### TASK DIRECTIONS
Retype all of the data. Every line must match exactly.

(THE INPUT begins)

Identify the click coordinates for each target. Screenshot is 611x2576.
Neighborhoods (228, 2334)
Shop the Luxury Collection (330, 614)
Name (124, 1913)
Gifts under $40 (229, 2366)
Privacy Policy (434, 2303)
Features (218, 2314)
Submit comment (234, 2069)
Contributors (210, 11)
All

(THE INPUT ends)

### WRITTEN RESPONSE
Identify the click coordinates for each target. Screenshot is 611x2576.
Neighborhoods (228, 2334)
Shop the Luxury Collection (330, 614)
Name (124, 1913)
Gifts under $40 (229, 2366)
Privacy Policy (434, 2303)
Features (218, 2314)
Submit comment (234, 2069)
Contributors (210, 11)
All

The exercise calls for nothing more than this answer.